**Task requirements:** The result should hold only the lines from the one with "This screenshot has" through the final line of the data below, transcribed exactly, pictures left out.

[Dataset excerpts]
........
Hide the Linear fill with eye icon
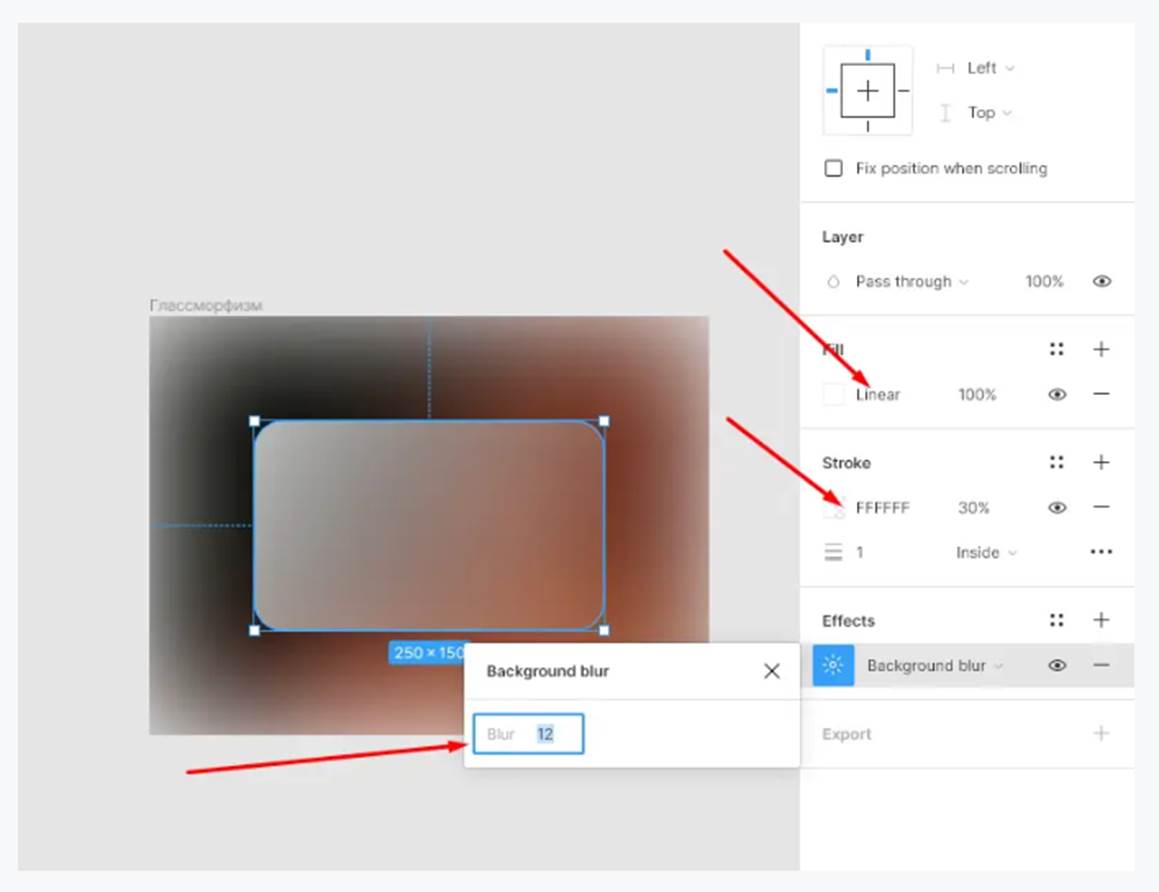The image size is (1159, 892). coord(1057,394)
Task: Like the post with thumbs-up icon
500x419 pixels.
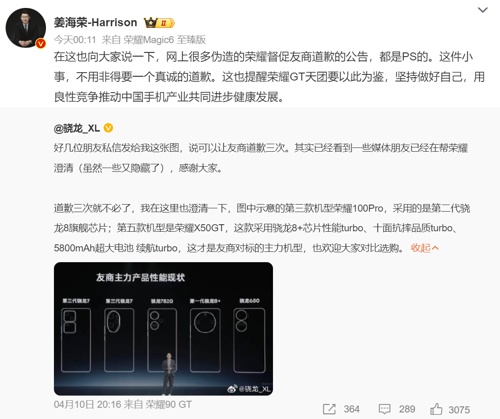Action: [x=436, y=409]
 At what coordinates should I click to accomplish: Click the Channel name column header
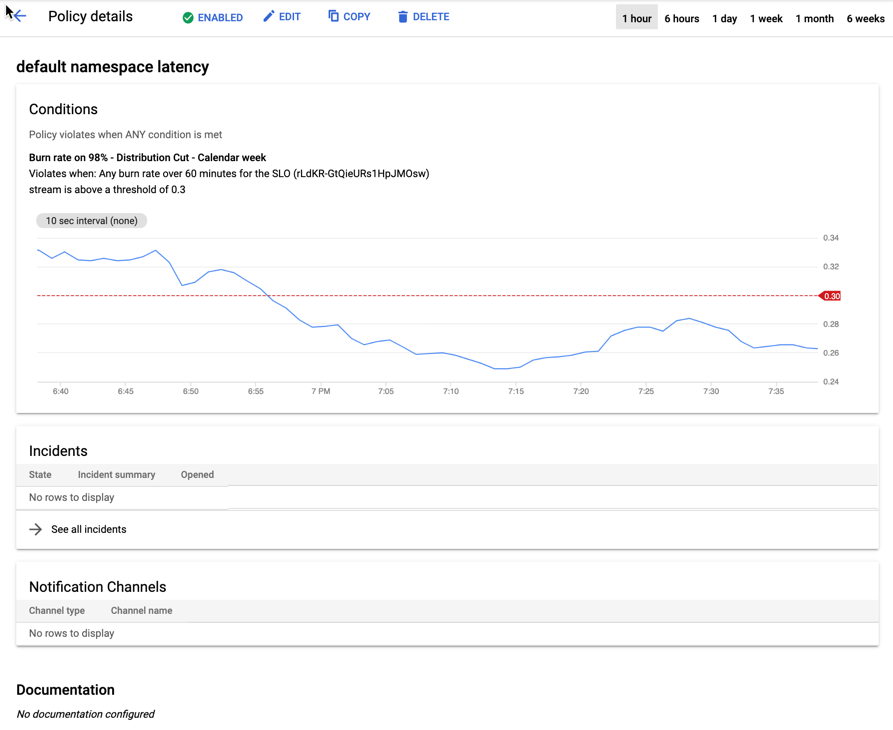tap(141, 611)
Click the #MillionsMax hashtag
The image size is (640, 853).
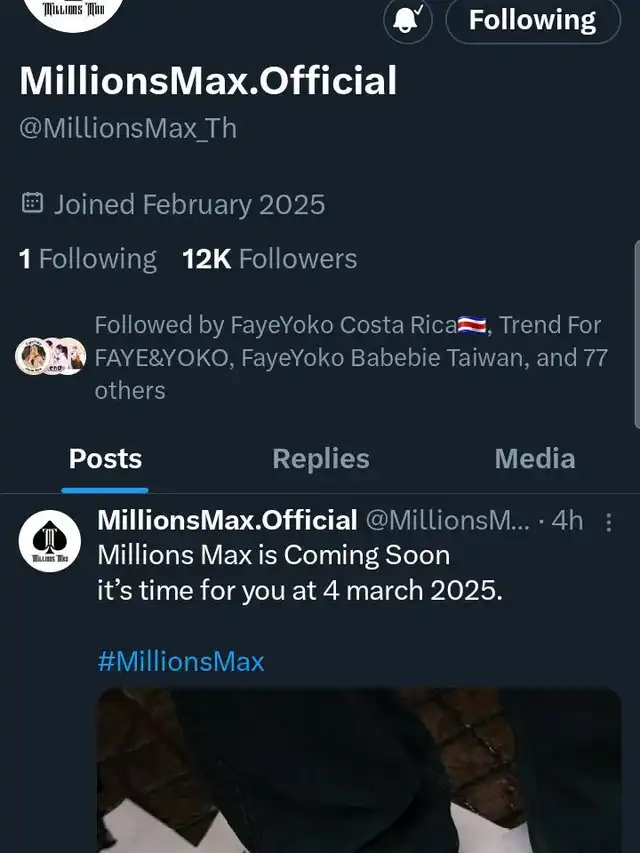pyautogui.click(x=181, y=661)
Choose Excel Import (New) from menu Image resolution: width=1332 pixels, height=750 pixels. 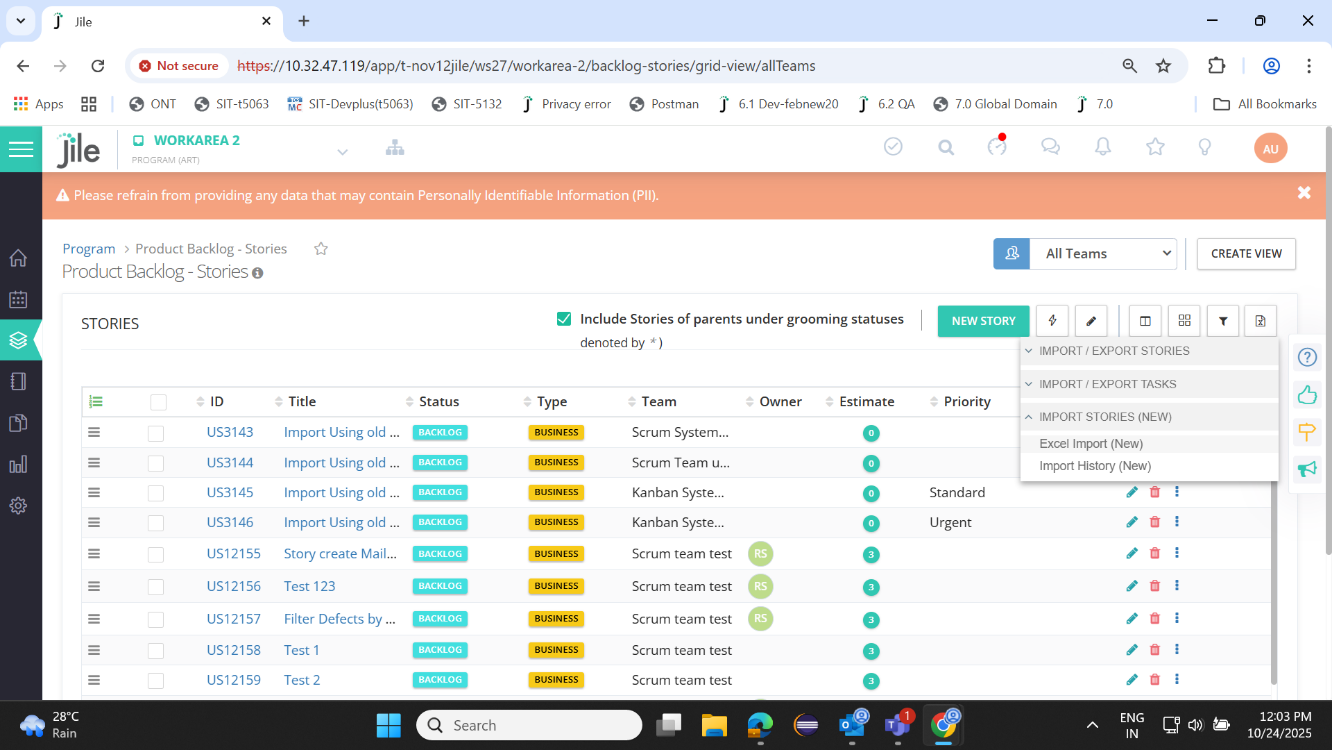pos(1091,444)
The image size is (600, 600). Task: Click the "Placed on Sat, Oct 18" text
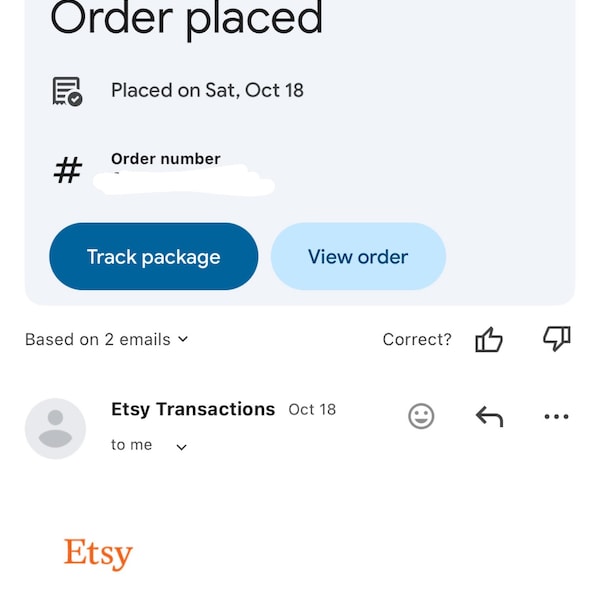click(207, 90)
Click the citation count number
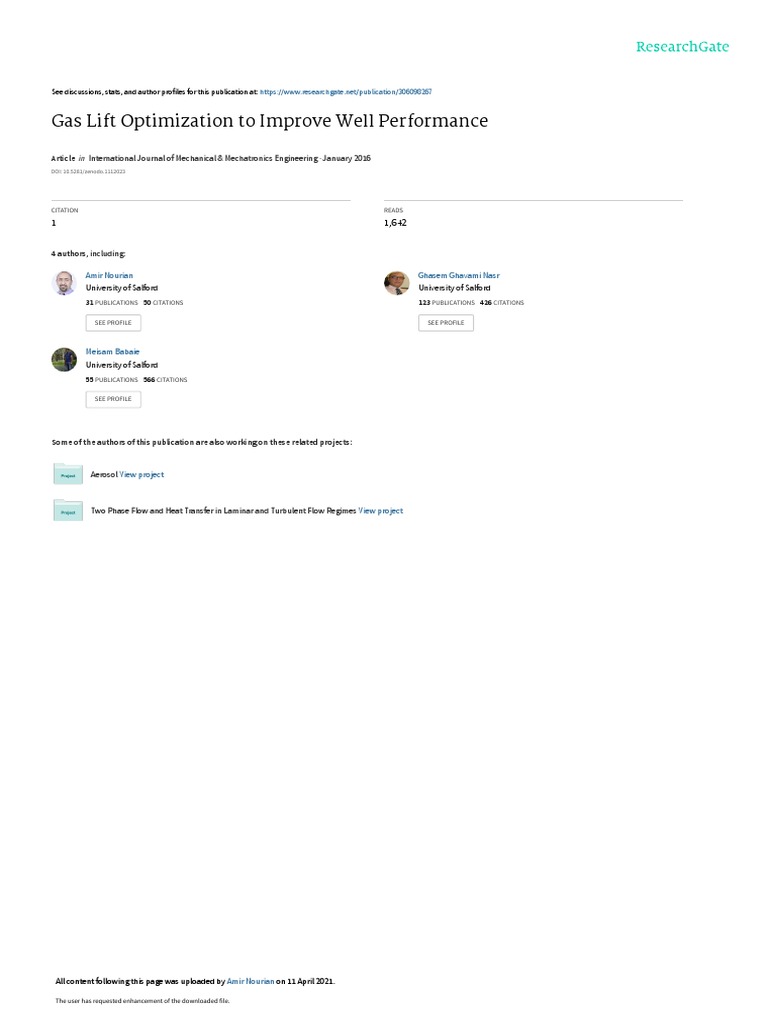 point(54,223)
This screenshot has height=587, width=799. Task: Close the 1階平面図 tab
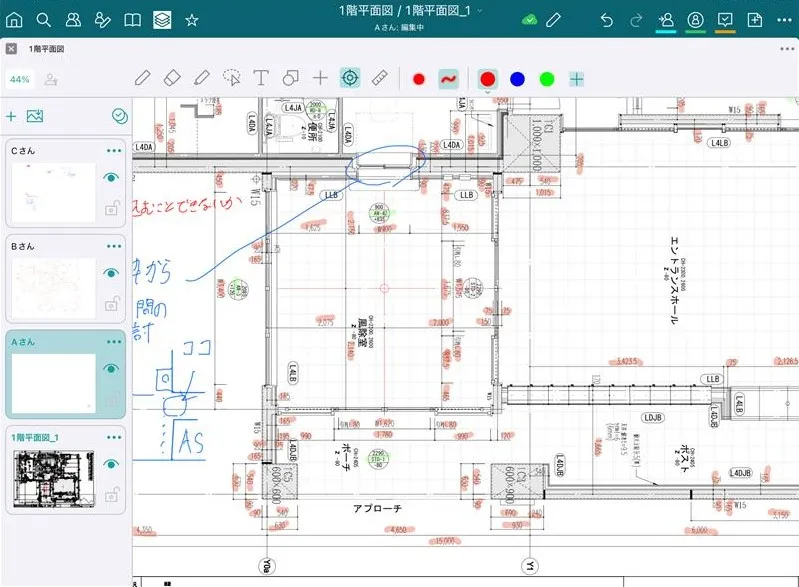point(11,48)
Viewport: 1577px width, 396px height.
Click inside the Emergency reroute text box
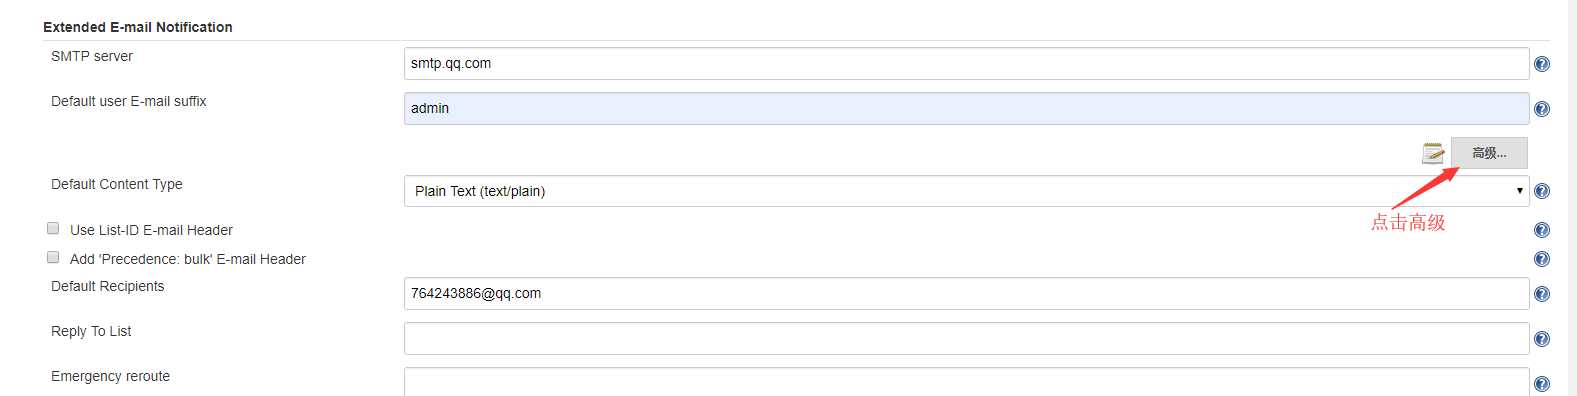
........
**Expected answer:**
This screenshot has height=587, width=799. Task: Close the 1階平面図 tab
point(11,48)
Viewport: 1577px width, 396px height.
Click inside the Emergency reroute text box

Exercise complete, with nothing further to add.